Test di integrità termica della membrana
30.000 cellule HEK293T sono state preparate in un tampone CETSA da 30 µL contenente 1X cocktail inibitore della proteasi (ThermoFisher) integrato con 0,5% DMSO (1,5% DMSO totale). Per l’esperimento di tolleranza DMSO, DMSO è stato aggiunto a DPBS a 0, 1, 2 o 3%. Le sospensioni delle celle sono state riscaldate per 3,5 min a 42-74 °C, utilizzando intervalli di 4 gradi, quindi rimosse in un blocco di alluminio su ghiaccio bagnato. Le sospensioni cellulari sono state mescolate con parti uguali di Trypan Blue (LONZA) (=0,2% di trypan blue) e contate immediatamente utilizzando un emocitometro a chip C (iNCyto, Corea). Sono stati contati tripano positivo (permeabilizzato) e negativo (intatto), con n = 2 ad ogni temperatura.
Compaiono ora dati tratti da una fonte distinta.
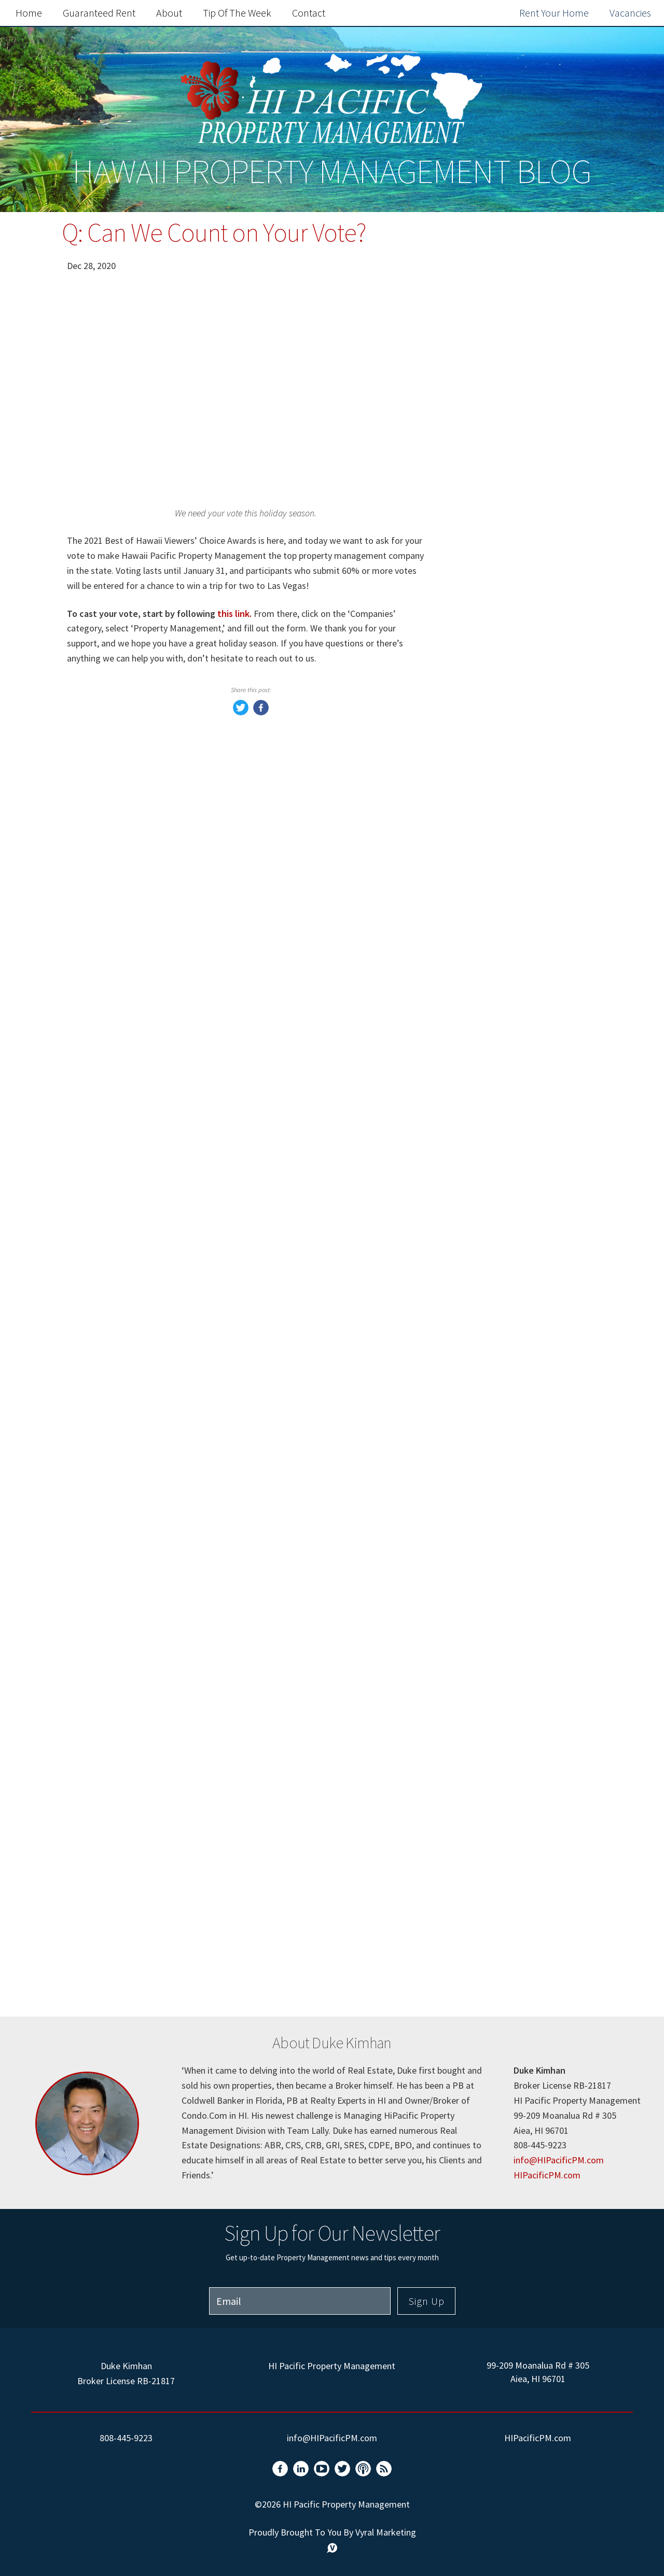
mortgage (486, 1179)
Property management (514, 1375)
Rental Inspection (503, 1805)
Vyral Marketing (385, 2532)
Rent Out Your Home (521, 542)
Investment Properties (514, 1609)
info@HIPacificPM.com (559, 2160)
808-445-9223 (126, 2438)
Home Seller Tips (501, 1070)
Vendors (482, 1397)
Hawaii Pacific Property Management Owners (516, 975)
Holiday (481, 1931)
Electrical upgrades (506, 1440)
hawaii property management (499, 1879)
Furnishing (487, 1310)
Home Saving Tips (504, 1718)
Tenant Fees (491, 1588)
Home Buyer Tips (502, 1092)
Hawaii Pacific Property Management (516, 877)
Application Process (507, 1953)
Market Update (497, 1027)
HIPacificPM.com (547, 2175)
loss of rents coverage (512, 1157)
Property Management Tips (525, 846)
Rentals (480, 1528)
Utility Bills (488, 1201)
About (169, 12)
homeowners (493, 1136)
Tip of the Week (237, 12)
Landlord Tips (494, 1827)
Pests (476, 1484)
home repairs (493, 1462)
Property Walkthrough (513, 1784)
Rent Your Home (554, 12)
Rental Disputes (499, 1740)
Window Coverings (505, 1244)
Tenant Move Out (502, 1653)
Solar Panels (491, 1697)
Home (29, 12)
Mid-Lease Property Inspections (507, 1558)
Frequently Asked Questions (521, 769)
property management (514, 1419)
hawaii (478, 1353)
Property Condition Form (519, 1762)
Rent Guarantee (498, 906)
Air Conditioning (500, 1114)
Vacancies (630, 12)
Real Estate (489, 1005)
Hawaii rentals (496, 1506)
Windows (484, 1223)
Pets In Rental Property (516, 1675)
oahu (475, 1909)
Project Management (510, 1266)
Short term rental (502, 1332)
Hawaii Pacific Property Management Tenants (516, 937)
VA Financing (492, 1631)
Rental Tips (489, 1849)
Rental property (499, 1288)
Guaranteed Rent (99, 12)
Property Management (514, 1049)
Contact (308, 12)
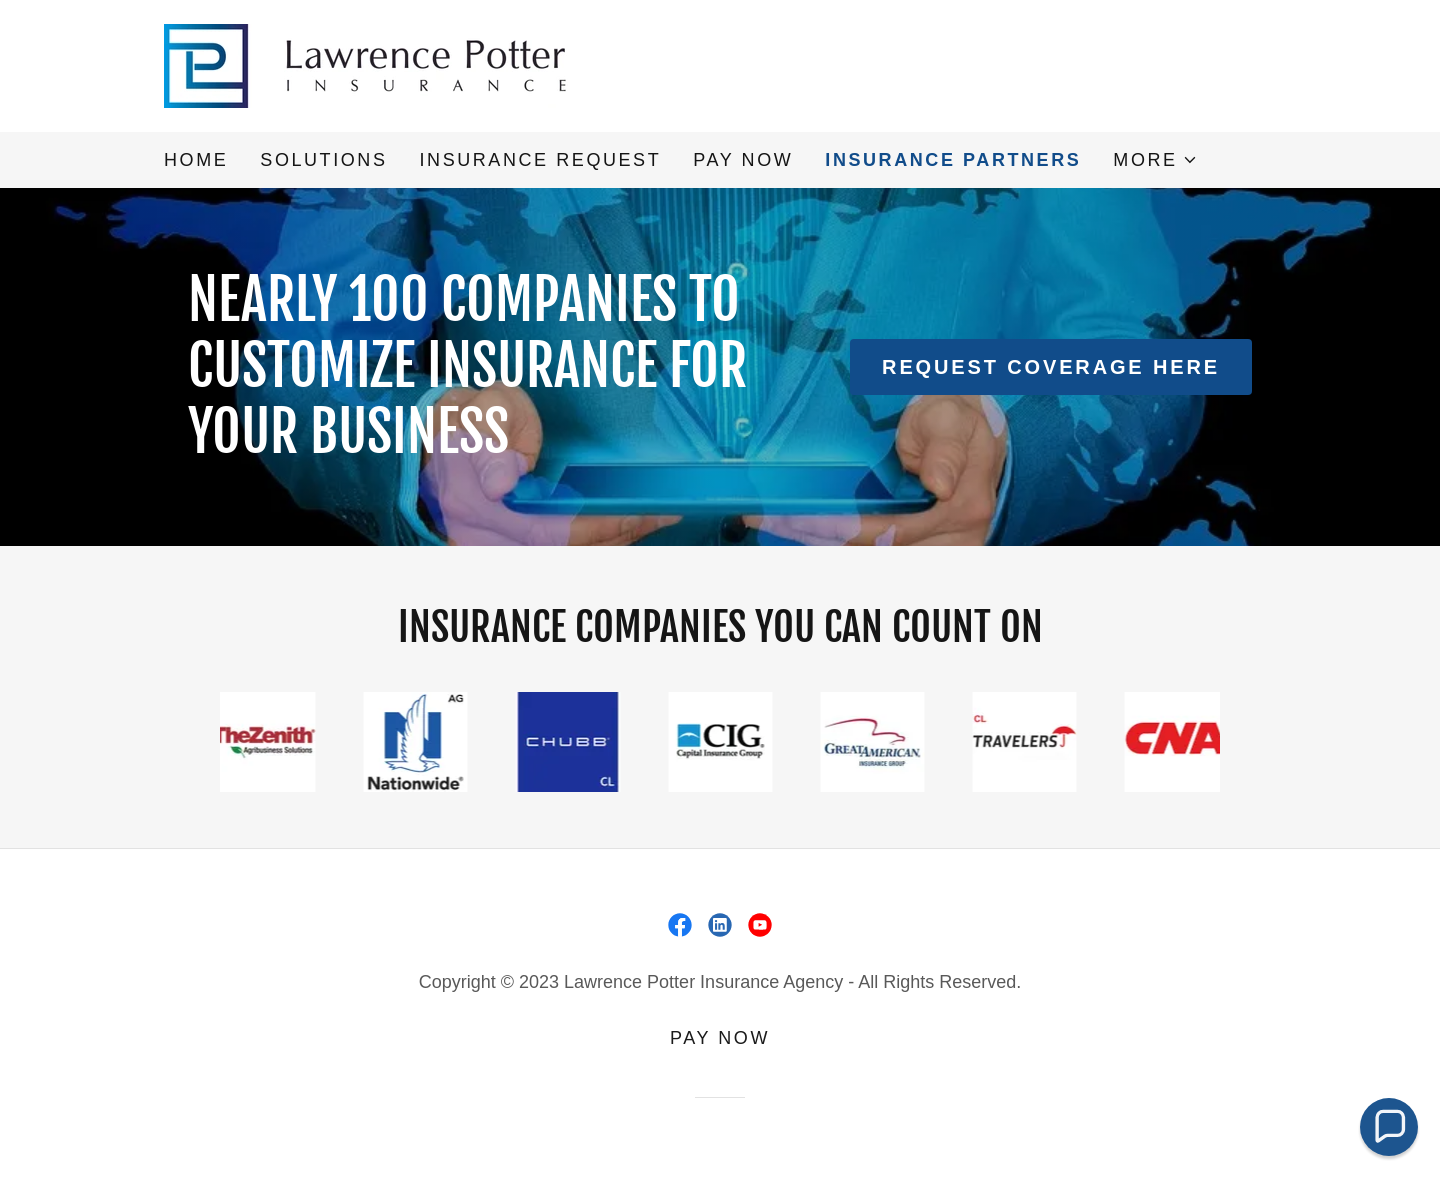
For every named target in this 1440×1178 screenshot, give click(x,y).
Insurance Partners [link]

Per linee cellulari aggiuntive, un milione di cellule sono state preparate in 100 µL di DMEM libero rosso fenolo contenente 1% DMSO. Le celle sono state riscaldate per 3 minuti da 42 a 90 °C a intervalli di 4 gradi, quindi rimosse in un blocco di alluminio su ghiaccio bagnato. L’integrità della membrana è stata valutata come descritto sopra.
PAMPA
Il metodo PAMPA a doppio lavello brevettato da pION Inc. (Billerica, MA) è stato utilizzato per misurare la permeabilità del composto come descritto in precedenza38. I composti sono stati diluiti in soluzioni di donatore e accettore tamponate a pH7.4 e la concentrazione di DMSO era dello 0,5%. I calcoli di permeabilità sono stati eseguiti utilizzando Pion Inc. software.
Analisi qHTS
I dati di ciascun saggio sono stati normalizzati in base alla piastra ai controlli corrispondenti come descritto in precedenza39. Gli stessi controlli sono stati utilizzati anche per il calcolo del fattore Z’ per ciascun saggio. L’attività percentuale è stata derivata utilizzando il software interno (http://tripod.nih.gov/curvefit/). Tutte le curve concentrazione–risposta sono state montate e AC50 sono state calcolate con il software GraphPad Prism; le curve sono state classificate come descritte in precedenza27. L’area sotto la curva (AUC) è stata calcolata utilizzando la regola trapezoidale per approssimare l’area tra la curva di risposta e l’asse x nell’intervallo di concentrazione. Gamme di concentrazione equivalenti sono state utilizzate per tutti i composti all’interno di un esperimento. Per classificare i composti attivi è stato utilizzato un cutoff di efficacia pari a 3 σ rispetto alla media (del controllo del veicolo).